Era muy extraño. Min estaba totalmente convencida de que la mujer no le había hecho nada con el Poder y, sin embargo, le creía. Enseñarle modales. Eso sí que sería una lucha a brazo partido. No sin renuencia, apartó los brazos de él y retrocedió de rodillas. Muy extraño. Ni siquiera había sido consciente de estar llorando y, sin embargo, las palabras tranquilizadoras de Cadsuane bastaron para detener el flujo de lágrimas. Aspiró por la nariz mientras se limpiaba las mejillas con el dorso de la mano, en tanto que Samitsu se arrodillaba junto a Rand y posaba las yemas de los dedos sobre su frente. Min se preguntó por qué no le sostenía la cabeza con las dos manos, como solía hacer Moraine.
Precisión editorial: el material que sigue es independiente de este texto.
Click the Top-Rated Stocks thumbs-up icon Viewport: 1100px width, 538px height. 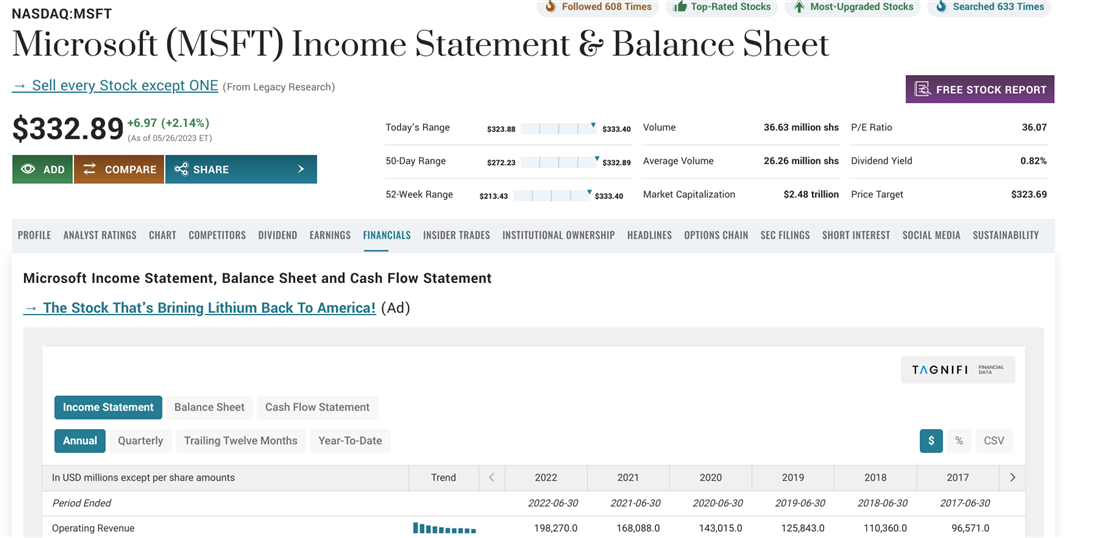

Rand sufrió una violenta convulsión, dando boqueadas y sacudiéndose de tal modo que uno de sus brazos derribó a la Amarilla de espaldas. Tan pronto como los dedos de la mujer dejaron de tocarlo, cesaron los espasmos.
—Aquí pasa algo raro —dijo Samitsu, irritada, al tiempo que se sentaba. Apartó la chaqueta de Rand, asió el corte de la camisa ensangrentada y desgarró la tela.
El corte producido por la daga de Fain, no más largo que su mano y muy superficial, atravesaba por encima de la antigua cicatriz del costado. Hasta con la mortecina luz, Min pudo ver que los bordes de la herida aparecían hinchados y enrojecidos, como si no se hubiese tratado desde hacía días. Ya no sangraba, pero tendría que haber desaparecido. Eso era lo que hacía la Curación: las heridas se cerraban por sí mismas ante tus propios ojos.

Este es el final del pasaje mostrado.